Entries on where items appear
====

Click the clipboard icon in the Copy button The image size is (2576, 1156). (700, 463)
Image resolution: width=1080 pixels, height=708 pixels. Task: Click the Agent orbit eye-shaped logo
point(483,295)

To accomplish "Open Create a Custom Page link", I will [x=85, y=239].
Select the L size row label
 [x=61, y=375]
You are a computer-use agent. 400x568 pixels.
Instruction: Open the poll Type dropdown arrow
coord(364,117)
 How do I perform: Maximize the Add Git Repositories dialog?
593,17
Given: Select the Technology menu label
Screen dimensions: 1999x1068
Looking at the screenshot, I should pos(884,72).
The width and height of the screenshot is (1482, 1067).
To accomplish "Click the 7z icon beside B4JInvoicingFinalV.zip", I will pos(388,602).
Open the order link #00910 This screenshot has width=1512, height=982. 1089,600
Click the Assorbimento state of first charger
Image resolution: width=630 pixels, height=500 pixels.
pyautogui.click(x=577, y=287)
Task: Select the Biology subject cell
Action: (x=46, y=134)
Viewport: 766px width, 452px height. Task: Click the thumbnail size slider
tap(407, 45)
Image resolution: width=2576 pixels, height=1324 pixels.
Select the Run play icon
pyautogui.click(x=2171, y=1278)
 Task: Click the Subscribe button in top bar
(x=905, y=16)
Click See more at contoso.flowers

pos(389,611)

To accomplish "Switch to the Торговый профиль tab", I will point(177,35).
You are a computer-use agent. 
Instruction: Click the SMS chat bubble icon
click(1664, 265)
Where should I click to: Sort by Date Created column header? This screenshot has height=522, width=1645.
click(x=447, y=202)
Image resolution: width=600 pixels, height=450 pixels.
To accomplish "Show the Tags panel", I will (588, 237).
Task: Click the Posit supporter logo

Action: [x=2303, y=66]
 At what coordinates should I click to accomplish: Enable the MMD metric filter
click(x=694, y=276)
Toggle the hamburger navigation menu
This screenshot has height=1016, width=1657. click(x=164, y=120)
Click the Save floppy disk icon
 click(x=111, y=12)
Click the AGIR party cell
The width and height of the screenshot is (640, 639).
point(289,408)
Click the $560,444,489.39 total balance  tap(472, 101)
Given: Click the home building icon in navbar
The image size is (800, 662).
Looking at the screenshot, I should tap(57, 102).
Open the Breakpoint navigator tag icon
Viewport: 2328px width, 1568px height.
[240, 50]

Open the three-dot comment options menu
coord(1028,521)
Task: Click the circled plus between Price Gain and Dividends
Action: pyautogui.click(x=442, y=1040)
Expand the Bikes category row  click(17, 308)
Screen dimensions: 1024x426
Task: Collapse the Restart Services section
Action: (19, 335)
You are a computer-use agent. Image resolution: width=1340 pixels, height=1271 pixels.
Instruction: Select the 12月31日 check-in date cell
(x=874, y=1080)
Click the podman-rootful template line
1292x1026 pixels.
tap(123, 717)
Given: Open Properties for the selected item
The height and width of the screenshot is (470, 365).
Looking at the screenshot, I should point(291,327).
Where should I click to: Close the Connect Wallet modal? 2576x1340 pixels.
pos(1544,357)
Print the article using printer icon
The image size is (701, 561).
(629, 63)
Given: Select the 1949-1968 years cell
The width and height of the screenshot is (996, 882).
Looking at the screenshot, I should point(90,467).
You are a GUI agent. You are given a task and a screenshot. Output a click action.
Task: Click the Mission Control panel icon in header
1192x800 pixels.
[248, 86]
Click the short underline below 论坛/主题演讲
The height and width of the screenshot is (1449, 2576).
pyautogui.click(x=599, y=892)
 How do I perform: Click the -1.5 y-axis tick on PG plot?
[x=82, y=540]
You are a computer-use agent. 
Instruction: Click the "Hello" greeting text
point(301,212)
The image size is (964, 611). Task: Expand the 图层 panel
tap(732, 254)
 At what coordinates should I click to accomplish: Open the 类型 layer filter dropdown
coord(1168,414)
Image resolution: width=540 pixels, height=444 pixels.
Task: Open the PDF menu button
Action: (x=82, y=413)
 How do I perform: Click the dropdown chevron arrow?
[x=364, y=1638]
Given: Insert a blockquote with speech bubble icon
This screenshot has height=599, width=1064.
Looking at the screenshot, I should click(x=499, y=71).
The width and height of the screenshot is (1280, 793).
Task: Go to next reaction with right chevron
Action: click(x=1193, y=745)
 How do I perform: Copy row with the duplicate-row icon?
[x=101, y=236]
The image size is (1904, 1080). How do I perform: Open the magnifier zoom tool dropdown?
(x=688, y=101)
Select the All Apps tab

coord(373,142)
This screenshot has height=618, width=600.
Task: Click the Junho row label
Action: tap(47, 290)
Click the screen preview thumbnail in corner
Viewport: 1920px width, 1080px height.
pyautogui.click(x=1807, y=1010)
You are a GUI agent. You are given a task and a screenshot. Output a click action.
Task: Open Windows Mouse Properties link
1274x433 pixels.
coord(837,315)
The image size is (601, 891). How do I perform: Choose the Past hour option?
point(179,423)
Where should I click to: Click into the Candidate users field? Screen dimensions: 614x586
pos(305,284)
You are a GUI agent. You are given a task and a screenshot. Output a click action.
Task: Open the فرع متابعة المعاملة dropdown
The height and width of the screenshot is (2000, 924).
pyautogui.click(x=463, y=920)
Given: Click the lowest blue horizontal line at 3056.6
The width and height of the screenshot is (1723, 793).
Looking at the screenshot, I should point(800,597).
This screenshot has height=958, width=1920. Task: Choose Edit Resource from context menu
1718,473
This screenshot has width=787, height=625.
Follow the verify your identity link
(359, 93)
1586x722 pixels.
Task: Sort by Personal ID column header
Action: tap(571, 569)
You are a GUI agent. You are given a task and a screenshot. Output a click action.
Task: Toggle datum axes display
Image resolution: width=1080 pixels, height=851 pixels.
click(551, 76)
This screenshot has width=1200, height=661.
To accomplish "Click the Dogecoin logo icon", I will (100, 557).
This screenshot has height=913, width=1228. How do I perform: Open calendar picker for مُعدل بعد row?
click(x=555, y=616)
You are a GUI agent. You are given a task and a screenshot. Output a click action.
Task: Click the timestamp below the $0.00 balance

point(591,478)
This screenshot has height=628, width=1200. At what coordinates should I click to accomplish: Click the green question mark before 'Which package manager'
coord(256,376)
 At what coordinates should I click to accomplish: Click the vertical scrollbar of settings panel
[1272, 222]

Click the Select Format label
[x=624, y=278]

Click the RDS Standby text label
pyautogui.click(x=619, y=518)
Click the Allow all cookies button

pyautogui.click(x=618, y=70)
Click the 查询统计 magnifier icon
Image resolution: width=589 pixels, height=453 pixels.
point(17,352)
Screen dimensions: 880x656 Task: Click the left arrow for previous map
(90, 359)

====

**AIM OF THE EXERCISE**
Duplicate the data from the start through the line containing "[x=61, y=375]", both ends included.

**WRITTEN SOLUTION**
Click the clipboard icon in the Copy button The image size is (2576, 1156). (700, 463)
Image resolution: width=1080 pixels, height=708 pixels. Task: Click the Agent orbit eye-shaped logo
point(483,295)

To accomplish "Open Create a Custom Page link", I will [x=85, y=239].
Select the L size row label
 [x=61, y=375]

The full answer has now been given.